What you have to do -
Restate verbatim the span of lines below between the line with "Screenshot is 275x2576." and the line with "Быстрый заказ (88, 824)", including those two lines, and only that span.
===== Input data
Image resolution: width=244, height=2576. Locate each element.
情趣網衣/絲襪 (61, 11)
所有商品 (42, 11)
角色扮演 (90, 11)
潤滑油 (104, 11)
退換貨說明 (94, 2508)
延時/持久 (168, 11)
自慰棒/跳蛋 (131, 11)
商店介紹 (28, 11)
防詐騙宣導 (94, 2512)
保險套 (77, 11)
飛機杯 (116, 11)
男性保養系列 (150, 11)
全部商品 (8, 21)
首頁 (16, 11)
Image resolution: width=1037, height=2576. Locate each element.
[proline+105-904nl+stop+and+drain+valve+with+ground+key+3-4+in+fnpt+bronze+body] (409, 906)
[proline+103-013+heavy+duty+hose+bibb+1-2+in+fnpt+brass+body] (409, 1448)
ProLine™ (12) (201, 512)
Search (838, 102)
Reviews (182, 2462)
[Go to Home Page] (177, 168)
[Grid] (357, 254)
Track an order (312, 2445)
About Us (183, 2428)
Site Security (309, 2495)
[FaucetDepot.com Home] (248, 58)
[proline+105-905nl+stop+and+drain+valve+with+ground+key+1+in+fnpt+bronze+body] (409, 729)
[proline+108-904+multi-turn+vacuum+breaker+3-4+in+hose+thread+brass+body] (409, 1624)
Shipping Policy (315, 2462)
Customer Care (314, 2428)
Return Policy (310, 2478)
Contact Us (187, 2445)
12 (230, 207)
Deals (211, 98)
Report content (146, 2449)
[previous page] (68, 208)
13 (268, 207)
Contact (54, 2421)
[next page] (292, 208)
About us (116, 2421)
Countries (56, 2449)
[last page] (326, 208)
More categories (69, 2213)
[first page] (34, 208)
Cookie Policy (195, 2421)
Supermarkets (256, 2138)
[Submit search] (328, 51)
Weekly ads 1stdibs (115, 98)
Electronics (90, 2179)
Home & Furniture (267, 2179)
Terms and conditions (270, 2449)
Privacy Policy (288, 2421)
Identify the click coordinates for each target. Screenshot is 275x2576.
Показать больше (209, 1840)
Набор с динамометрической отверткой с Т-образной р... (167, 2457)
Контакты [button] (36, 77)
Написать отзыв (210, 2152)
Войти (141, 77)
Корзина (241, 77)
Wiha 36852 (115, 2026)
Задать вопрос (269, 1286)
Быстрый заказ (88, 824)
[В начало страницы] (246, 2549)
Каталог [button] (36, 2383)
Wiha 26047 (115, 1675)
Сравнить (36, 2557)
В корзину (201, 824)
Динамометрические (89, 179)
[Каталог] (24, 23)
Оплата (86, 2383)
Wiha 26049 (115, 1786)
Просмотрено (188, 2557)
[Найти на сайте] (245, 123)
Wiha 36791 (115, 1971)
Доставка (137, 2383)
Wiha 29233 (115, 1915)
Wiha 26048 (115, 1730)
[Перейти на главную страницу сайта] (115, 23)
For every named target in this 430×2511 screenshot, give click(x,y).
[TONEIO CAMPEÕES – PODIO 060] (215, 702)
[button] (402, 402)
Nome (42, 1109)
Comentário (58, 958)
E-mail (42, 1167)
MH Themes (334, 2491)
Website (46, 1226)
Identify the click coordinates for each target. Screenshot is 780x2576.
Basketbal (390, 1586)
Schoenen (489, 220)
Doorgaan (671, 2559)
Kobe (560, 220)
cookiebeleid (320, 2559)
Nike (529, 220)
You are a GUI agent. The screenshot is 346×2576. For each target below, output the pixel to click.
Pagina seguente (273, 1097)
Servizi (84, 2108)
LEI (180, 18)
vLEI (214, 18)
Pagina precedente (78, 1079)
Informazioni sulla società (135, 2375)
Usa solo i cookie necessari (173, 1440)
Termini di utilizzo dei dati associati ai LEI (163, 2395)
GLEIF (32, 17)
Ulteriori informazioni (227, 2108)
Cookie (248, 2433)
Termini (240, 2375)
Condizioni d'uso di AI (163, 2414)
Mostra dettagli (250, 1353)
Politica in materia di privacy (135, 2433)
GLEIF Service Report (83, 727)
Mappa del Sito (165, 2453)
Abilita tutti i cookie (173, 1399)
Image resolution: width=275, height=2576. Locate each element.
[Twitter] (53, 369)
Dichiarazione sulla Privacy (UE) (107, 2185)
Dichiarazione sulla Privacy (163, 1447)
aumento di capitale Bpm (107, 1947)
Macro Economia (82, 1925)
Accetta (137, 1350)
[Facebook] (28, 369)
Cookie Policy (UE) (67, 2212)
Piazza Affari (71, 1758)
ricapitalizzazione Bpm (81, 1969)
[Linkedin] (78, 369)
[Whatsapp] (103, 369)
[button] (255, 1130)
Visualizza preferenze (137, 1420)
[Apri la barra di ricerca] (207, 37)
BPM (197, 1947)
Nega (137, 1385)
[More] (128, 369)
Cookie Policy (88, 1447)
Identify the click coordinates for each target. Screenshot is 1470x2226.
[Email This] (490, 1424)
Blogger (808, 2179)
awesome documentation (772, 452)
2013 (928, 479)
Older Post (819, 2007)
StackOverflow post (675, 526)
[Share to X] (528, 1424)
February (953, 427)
==========
Output below -
Identify the click coordinates for each target. Screenshot is 275x2576.
Показать больше (209, 1840)
Набор с динамометрической отверткой с Т-образной р... (167, 2457)
Контакты [button] (36, 77)
Написать отзыв (210, 2152)
Войти (141, 77)
Корзина (241, 77)
Wiha 36852 (115, 2026)
Задать вопрос (269, 1286)
Быстрый заказ (88, 824)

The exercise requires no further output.